**Exercise details**
Line by line, transcribe the data shown below.
──────────
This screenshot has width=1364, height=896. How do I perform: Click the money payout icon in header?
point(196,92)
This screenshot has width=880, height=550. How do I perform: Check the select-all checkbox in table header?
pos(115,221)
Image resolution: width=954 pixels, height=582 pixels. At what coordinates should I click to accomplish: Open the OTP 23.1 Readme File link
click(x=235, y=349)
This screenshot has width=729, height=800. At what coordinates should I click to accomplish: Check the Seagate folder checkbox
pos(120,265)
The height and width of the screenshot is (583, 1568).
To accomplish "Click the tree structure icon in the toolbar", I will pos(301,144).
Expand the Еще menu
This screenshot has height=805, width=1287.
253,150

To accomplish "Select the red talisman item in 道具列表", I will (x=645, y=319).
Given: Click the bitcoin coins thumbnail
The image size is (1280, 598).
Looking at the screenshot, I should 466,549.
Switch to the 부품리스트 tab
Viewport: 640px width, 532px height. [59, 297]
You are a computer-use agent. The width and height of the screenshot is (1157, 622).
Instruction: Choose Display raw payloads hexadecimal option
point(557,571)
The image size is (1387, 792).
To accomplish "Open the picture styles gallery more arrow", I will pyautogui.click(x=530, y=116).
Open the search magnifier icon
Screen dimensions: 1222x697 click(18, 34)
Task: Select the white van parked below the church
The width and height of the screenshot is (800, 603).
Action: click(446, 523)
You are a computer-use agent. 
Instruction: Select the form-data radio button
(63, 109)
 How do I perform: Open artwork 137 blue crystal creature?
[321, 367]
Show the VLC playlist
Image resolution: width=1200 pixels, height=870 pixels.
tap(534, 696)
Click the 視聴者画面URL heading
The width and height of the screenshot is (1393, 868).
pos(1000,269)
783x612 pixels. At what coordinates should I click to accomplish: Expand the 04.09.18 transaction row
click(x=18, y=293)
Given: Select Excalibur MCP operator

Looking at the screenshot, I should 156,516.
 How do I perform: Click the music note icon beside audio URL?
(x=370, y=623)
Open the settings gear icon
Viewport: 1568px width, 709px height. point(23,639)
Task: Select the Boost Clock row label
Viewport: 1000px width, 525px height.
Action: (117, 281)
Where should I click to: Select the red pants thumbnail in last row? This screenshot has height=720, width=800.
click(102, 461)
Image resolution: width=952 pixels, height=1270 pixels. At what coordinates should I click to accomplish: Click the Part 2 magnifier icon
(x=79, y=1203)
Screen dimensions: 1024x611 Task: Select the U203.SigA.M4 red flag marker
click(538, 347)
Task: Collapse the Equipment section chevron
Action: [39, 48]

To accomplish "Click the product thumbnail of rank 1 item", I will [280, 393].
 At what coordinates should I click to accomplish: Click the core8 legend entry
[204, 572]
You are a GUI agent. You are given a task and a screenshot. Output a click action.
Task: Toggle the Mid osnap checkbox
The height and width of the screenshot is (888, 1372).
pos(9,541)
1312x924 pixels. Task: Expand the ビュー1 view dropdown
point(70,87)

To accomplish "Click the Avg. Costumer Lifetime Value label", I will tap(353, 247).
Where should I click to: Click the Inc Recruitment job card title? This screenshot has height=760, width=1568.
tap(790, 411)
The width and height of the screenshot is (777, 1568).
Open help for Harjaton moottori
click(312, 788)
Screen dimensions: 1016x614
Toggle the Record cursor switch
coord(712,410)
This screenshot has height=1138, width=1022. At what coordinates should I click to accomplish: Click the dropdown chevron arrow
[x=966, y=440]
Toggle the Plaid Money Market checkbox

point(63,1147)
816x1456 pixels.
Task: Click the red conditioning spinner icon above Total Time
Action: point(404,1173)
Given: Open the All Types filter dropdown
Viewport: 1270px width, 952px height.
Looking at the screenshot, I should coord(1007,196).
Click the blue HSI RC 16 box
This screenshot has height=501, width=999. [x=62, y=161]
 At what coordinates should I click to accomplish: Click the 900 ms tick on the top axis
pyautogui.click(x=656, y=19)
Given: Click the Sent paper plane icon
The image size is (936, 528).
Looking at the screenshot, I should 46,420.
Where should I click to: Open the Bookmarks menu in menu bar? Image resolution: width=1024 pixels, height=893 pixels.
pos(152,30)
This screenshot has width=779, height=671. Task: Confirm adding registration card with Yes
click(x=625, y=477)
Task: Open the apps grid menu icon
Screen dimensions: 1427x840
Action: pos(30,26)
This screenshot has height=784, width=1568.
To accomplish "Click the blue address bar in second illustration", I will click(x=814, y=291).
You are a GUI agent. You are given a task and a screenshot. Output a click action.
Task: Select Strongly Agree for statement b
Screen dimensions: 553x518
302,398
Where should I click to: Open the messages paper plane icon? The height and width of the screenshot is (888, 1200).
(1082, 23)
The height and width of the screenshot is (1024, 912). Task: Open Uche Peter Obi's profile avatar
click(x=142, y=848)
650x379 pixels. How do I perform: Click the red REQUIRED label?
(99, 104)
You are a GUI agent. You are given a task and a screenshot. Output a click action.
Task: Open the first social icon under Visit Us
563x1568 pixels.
──────────
**Expected answer**
This screenshot has width=1364, height=896. How do I perform: Click the money payout icon in header?
point(196,92)
This screenshot has width=880, height=550. How do I perform: Check the select-all checkbox in table header?
pos(115,221)
Image resolution: width=954 pixels, height=582 pixels. At what coordinates should I click to accomplish: Open the OTP 23.1 Readme File link
click(x=235, y=349)
This screenshot has width=729, height=800. At what coordinates should I click to accomplish: Check the Seagate folder checkbox
pos(120,265)
The height and width of the screenshot is (583, 1568).
To accomplish "Click the tree structure icon in the toolbar", I will pos(301,144).
Expand the Еще menu
This screenshot has height=805, width=1287.
253,150

To accomplish "Select the red talisman item in 道具列表", I will (x=645, y=319).
Given: Click the bitcoin coins thumbnail
The image size is (1280, 598).
Looking at the screenshot, I should 466,549.
Switch to the 부품리스트 tab
Viewport: 640px width, 532px height. [59, 297]
You are a computer-use agent. The width and height of the screenshot is (1157, 622).
Instruction: Choose Display raw payloads hexadecimal option
point(557,571)
The image size is (1387, 792).
To accomplish "Open the picture styles gallery more arrow", I will pyautogui.click(x=530, y=116).
Open the search magnifier icon
Screen dimensions: 1222x697 click(18, 34)
Task: Select the white van parked below the church
The width and height of the screenshot is (800, 603).
Action: click(446, 523)
You are a computer-use agent. 
Instruction: Select the form-data radio button
(63, 109)
 How do I perform: Open artwork 137 blue crystal creature?
[321, 367]
Show the VLC playlist
Image resolution: width=1200 pixels, height=870 pixels.
tap(534, 696)
Click the 視聴者画面URL heading
The width and height of the screenshot is (1393, 868).
pos(1000,269)
783x612 pixels. At what coordinates should I click to accomplish: Expand the 04.09.18 transaction row
click(x=18, y=293)
Given: Select Excalibur MCP operator

Looking at the screenshot, I should 156,516.
 How do I perform: Click the music note icon beside audio URL?
(x=370, y=623)
Open the settings gear icon
Viewport: 1568px width, 709px height. point(23,639)
Task: Select the Boost Clock row label
Viewport: 1000px width, 525px height.
Action: (117, 281)
Where should I click to: Select the red pants thumbnail in last row? This screenshot has height=720, width=800.
click(102, 461)
Image resolution: width=952 pixels, height=1270 pixels. At what coordinates should I click to accomplish: Click the Part 2 magnifier icon
(x=79, y=1203)
Screen dimensions: 1024x611 Task: Select the U203.SigA.M4 red flag marker
click(538, 347)
Task: Collapse the Equipment section chevron
Action: [39, 48]

To accomplish "Click the product thumbnail of rank 1 item", I will [280, 393].
 At what coordinates should I click to accomplish: Click the core8 legend entry
[204, 572]
You are a GUI agent. You are given a task and a screenshot. Output a click action.
Task: Toggle the Mid osnap checkbox
The height and width of the screenshot is (888, 1372).
pos(9,541)
1312x924 pixels. Task: Expand the ビュー1 view dropdown
point(70,87)

To accomplish "Click the Avg. Costumer Lifetime Value label", I will tap(353, 247).
Where should I click to: Click the Inc Recruitment job card title? This screenshot has height=760, width=1568.
tap(790, 411)
The width and height of the screenshot is (777, 1568).
Open help for Harjaton moottori
click(312, 788)
Screen dimensions: 1016x614
Toggle the Record cursor switch
coord(712,410)
This screenshot has height=1138, width=1022. At what coordinates should I click to accomplish: Click the dropdown chevron arrow
[x=966, y=440]
Toggle the Plaid Money Market checkbox

point(63,1147)
816x1456 pixels.
Task: Click the red conditioning spinner icon above Total Time
Action: point(404,1173)
Given: Open the All Types filter dropdown
Viewport: 1270px width, 952px height.
Looking at the screenshot, I should coord(1007,196).
Click the blue HSI RC 16 box
This screenshot has height=501, width=999. [x=62, y=161]
 At what coordinates should I click to accomplish: Click the 900 ms tick on the top axis
pyautogui.click(x=656, y=19)
Given: Click the Sent paper plane icon
The image size is (936, 528).
Looking at the screenshot, I should 46,420.
Where should I click to: Open the Bookmarks menu in menu bar? Image resolution: width=1024 pixels, height=893 pixels.
pos(152,30)
This screenshot has width=779, height=671. Task: Confirm adding registration card with Yes
click(x=625, y=477)
Task: Open the apps grid menu icon
Screen dimensions: 1427x840
Action: pos(30,26)
This screenshot has height=784, width=1568.
To accomplish "Click the blue address bar in second illustration", I will click(x=814, y=291).
You are a GUI agent. You are given a task and a screenshot. Output a click action.
Task: Select Strongly Agree for statement b
Screen dimensions: 553x518
302,398
Where should I click to: Open the messages paper plane icon? The height and width of the screenshot is (888, 1200).
(1082, 23)
The height and width of the screenshot is (1024, 912). Task: Open Uche Peter Obi's profile avatar
click(x=142, y=848)
650x379 pixels. How do I perform: Click the red REQUIRED label?
(99, 104)
You are a GUI agent. You are given a task and a screenshot. Output a click action.
Task: Open the first social icon under Visit Us
563x1568 pixels.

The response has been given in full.